An issue of the National Enquirer featuring President Donald Trump on its cover isdisplayed on a newsstand in New York on July 12, 2017. (AP Photo/Mary Altaffer, File)

An issue of the National Enquirer featuring President Donald Trump on its cover isdisplayed on a newsstand in New York on July 12, 2017. (AP Photo/Mary Altaffer, File)

National Enquirer being sold to former newsstand mogul

Financial terms were not disclosed for the deal, which included the Globe and the National Examiner.

By Bernard Condon / Associated Press

NEW YORK — The National Enquirer is being sold to the former head of the airport newsstand company Hudson News following a rocky year in which the tabloid was accused of burying stories that could have hurt Donald Trump’s 2016 presidential campaign.

Tabloid owner American Media said Thursday it plans to sell the supermarket weekly to James Cohen. Financial terms were not immediately disclosed for the deal, which included two other American Media tabloids, the Globe and the National Examiner.

American Media said last week that it wanted to get out of the tabloid business to focus on its other operations, which includes its teen brand and broadcast platforms.

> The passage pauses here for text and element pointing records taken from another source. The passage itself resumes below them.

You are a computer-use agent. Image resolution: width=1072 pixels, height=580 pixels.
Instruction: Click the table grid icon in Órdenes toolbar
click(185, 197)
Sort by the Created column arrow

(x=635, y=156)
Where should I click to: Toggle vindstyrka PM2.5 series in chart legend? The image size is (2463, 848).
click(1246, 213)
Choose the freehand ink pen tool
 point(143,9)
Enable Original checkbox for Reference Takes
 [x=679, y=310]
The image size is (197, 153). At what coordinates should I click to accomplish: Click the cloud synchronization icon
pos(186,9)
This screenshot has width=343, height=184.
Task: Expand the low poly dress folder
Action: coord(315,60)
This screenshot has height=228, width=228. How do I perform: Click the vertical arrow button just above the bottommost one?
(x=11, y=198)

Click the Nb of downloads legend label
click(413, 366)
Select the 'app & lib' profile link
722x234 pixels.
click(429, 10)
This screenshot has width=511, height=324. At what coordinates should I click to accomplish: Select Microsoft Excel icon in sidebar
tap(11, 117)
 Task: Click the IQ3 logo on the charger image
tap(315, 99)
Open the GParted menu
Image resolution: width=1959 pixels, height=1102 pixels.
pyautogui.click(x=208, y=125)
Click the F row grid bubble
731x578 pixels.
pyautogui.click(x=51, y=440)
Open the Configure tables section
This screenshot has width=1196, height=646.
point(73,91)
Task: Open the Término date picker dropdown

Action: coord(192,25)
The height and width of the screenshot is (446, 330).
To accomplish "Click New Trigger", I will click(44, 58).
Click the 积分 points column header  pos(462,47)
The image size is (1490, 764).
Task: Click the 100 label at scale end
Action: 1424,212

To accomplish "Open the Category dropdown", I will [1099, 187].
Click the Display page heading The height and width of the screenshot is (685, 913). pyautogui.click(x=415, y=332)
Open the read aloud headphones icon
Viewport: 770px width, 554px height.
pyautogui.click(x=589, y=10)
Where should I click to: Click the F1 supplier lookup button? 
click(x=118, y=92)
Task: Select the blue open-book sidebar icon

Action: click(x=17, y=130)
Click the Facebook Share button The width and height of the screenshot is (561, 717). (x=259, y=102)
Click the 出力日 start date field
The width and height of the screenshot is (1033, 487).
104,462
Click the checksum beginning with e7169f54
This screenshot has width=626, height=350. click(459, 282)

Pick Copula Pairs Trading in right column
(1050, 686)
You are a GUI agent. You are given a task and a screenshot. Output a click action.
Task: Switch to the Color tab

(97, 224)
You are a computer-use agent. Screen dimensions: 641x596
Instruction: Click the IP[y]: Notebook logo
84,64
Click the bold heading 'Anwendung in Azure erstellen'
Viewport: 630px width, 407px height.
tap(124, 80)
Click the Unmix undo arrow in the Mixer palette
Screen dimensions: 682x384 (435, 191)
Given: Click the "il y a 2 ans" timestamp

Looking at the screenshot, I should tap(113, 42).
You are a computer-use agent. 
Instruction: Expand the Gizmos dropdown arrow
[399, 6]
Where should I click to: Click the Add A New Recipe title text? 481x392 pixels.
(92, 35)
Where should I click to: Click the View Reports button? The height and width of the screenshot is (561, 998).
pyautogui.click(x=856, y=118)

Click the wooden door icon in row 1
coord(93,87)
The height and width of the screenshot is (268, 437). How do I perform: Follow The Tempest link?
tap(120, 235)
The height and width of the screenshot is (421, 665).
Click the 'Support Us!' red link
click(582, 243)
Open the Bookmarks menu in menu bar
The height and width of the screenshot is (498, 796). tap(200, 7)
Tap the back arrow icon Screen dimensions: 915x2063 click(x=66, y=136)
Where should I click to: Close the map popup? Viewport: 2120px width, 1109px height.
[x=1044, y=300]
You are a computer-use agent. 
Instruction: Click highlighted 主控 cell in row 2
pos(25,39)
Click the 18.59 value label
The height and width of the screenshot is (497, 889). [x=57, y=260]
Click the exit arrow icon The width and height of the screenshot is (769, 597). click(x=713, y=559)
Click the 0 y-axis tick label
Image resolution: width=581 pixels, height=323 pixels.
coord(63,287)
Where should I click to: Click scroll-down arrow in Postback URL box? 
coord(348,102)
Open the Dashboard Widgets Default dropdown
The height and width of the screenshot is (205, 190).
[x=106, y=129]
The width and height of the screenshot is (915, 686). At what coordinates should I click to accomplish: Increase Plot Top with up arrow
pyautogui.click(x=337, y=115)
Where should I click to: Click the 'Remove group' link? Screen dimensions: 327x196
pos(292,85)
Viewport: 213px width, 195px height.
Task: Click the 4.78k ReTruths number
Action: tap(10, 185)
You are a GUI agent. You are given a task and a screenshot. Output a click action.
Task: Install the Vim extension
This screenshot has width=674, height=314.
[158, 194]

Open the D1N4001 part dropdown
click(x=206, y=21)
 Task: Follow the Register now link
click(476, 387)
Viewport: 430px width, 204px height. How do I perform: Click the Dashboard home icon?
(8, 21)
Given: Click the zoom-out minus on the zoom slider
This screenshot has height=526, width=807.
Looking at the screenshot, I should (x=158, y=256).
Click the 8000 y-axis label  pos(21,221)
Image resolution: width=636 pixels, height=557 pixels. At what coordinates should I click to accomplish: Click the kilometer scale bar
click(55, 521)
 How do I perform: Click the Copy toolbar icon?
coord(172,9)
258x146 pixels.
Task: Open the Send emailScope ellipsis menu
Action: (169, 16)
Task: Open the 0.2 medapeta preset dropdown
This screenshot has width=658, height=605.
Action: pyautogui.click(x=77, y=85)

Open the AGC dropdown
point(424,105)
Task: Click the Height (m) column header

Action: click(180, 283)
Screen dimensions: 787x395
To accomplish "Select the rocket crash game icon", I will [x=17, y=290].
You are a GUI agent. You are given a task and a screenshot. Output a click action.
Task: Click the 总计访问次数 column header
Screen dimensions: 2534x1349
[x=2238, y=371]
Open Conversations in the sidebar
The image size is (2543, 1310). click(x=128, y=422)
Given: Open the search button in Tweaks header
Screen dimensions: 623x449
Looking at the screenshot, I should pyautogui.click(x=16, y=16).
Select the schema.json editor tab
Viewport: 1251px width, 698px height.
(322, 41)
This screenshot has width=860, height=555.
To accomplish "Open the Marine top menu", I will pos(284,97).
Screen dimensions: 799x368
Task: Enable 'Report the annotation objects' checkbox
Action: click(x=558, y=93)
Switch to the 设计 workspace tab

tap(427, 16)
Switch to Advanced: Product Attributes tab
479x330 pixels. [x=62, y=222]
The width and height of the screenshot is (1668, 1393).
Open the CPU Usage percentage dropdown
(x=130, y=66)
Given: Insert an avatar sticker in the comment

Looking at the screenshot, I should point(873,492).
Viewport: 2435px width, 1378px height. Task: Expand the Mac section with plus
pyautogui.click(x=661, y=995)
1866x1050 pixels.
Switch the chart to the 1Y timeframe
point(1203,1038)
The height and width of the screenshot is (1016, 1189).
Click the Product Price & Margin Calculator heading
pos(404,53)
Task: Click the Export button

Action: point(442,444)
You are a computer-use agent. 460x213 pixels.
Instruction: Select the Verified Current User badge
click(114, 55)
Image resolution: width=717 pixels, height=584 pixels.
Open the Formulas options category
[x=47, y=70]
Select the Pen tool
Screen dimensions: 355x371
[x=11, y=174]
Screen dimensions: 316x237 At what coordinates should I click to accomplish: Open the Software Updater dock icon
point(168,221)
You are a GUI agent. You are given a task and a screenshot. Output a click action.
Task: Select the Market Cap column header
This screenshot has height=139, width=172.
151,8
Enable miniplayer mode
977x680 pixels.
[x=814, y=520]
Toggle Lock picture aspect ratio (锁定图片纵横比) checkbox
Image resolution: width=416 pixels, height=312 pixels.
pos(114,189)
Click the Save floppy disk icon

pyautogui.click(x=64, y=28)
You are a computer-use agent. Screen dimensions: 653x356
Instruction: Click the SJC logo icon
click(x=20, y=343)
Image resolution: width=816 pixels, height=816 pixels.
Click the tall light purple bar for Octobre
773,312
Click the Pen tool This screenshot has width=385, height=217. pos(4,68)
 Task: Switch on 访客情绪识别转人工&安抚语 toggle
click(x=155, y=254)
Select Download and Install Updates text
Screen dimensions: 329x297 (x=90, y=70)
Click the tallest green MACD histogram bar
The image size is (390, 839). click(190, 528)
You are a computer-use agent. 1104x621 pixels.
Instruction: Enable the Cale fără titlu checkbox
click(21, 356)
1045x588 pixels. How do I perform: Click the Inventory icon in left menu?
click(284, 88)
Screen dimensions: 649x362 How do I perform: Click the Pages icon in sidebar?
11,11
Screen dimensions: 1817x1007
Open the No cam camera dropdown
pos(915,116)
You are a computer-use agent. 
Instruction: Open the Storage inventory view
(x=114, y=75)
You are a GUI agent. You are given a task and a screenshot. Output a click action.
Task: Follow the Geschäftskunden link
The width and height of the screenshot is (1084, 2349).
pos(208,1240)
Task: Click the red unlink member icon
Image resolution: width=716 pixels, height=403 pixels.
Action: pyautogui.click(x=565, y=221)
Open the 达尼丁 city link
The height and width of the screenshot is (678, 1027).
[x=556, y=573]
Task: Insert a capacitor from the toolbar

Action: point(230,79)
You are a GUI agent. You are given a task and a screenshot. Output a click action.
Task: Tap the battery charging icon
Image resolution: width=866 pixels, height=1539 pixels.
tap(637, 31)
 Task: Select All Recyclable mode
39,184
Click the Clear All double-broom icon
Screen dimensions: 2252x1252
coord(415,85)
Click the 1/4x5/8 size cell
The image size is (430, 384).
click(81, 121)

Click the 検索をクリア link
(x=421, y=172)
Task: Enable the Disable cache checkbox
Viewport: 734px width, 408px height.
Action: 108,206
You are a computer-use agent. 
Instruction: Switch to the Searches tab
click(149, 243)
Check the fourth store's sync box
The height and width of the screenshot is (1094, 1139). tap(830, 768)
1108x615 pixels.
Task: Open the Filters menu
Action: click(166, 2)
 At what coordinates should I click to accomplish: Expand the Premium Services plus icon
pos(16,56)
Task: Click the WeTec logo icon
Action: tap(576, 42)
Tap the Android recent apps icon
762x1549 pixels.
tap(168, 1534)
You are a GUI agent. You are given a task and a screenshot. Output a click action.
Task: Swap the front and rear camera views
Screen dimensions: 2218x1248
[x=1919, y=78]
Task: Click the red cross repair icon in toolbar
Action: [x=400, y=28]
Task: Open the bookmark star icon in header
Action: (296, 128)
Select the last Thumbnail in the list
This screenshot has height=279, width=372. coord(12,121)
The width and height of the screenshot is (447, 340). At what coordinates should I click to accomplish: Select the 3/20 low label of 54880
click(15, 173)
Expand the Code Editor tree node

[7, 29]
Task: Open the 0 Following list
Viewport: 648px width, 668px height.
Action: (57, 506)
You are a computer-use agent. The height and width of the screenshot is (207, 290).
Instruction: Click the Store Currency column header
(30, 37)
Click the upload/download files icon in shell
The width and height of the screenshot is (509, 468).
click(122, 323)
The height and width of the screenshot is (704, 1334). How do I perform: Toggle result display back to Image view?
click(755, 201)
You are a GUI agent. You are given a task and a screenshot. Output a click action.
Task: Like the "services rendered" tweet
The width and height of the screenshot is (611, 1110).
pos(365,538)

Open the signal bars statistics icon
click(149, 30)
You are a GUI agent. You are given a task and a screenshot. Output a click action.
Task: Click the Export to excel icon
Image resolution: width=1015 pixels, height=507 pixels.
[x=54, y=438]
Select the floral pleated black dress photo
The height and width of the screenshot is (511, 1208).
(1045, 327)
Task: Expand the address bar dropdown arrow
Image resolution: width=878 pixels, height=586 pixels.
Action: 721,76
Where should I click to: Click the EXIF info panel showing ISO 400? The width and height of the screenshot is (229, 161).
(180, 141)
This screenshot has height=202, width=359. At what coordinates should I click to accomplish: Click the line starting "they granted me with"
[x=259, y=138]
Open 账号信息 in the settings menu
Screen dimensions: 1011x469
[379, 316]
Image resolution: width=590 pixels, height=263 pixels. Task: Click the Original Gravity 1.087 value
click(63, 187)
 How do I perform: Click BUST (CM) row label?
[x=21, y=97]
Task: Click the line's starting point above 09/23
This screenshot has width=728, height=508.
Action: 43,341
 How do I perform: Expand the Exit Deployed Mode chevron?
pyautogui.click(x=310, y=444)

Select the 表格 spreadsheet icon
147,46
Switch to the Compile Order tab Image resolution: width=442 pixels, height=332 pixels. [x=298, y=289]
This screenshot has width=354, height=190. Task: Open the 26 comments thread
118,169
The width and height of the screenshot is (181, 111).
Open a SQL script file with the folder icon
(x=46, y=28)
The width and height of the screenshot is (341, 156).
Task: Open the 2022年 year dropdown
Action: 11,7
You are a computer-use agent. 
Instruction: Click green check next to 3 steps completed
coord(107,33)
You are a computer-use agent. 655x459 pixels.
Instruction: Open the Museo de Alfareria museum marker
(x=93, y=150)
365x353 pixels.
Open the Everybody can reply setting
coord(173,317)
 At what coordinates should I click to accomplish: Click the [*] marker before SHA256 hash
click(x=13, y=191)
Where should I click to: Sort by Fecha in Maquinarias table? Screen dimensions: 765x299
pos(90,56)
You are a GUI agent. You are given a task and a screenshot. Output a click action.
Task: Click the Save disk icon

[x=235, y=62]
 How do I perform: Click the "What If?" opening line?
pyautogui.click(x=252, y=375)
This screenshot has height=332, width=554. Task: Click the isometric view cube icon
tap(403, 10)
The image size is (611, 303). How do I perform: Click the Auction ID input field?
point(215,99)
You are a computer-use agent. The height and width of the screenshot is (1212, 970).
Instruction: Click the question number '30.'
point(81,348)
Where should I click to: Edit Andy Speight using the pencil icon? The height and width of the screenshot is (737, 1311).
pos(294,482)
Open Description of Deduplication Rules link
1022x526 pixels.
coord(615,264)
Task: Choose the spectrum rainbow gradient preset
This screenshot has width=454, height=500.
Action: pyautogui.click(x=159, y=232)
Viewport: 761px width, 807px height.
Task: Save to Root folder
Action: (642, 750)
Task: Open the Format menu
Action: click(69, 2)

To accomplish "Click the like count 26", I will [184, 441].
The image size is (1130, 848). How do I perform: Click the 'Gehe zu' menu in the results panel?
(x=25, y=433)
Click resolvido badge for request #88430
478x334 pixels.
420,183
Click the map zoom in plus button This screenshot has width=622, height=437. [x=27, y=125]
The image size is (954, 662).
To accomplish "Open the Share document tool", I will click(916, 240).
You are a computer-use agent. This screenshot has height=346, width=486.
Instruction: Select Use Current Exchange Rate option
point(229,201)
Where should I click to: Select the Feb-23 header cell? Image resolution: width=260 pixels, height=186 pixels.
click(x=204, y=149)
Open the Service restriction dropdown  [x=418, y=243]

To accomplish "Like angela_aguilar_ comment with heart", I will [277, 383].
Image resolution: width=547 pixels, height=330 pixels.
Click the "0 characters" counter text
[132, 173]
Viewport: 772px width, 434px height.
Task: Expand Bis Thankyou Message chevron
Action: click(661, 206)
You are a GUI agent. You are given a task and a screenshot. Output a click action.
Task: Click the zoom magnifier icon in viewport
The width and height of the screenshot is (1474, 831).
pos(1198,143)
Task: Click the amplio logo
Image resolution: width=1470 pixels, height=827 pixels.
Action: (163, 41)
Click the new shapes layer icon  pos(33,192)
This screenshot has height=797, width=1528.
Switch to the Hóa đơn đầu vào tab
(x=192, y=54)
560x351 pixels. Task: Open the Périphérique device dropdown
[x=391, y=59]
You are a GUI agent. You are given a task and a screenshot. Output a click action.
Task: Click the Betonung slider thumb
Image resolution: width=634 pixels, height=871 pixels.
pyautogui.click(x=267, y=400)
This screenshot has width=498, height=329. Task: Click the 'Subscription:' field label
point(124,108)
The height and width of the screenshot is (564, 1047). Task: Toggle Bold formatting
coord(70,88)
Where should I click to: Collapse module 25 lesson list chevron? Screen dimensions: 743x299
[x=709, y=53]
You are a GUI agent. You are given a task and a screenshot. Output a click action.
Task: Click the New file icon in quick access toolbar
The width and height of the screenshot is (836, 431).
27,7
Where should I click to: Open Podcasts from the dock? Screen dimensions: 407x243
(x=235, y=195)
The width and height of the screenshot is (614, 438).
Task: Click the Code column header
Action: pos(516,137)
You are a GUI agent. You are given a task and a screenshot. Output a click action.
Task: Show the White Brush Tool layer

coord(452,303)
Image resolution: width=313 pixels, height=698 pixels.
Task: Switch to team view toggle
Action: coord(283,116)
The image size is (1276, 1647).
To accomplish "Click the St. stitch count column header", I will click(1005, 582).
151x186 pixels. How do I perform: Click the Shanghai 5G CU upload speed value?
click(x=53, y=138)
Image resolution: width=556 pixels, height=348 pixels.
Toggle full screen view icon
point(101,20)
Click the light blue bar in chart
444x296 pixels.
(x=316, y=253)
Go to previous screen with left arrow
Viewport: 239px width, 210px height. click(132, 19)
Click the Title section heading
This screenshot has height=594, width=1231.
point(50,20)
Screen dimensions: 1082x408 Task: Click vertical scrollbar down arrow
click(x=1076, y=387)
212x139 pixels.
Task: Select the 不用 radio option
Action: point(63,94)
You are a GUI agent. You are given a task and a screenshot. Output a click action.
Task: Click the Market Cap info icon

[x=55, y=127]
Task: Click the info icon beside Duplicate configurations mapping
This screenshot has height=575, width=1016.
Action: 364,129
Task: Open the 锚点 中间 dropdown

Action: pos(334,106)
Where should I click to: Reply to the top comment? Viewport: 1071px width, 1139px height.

Federal prosecutors in Manhattan agreed last year not to prosecute American Media in exchange for the company’s cooperation in the campaign finance investigation. That probe eventually led to a three-year prison term for Trump’s former personal lawyer Michael Cohen for campaign violations among other charges.

American Media admitted it had paid $150,000 to keep former Playboy model Karen McDougal quiet about an alleged affair with Trump to help his campaign. Trump has denied an affair.

The National Enquirer has also been accused by Amazon chief Jeff Bezos of trying to blackmail him by threatening to publish explicit photos of him.

An American Media attorney denied the tabloid engaged in blackmail, but the attack from Bezos threatened potentially big legal costs, possibly upending American Media’s non-prosecution agreement with prosecutors.

The Associated Press reported in February that prosecutors were looking into whether the publisher violated terms of the deal, which included a promise not to break any laws in the future.

The Bezos attack came at a difficult time for the company. It had financed several recent acquisitions with borrowed money and was struggling under a heavy debt load. American Media said the Cohen deal would help reduce the amount it needs to pay back, leaving it with $355 million in debt.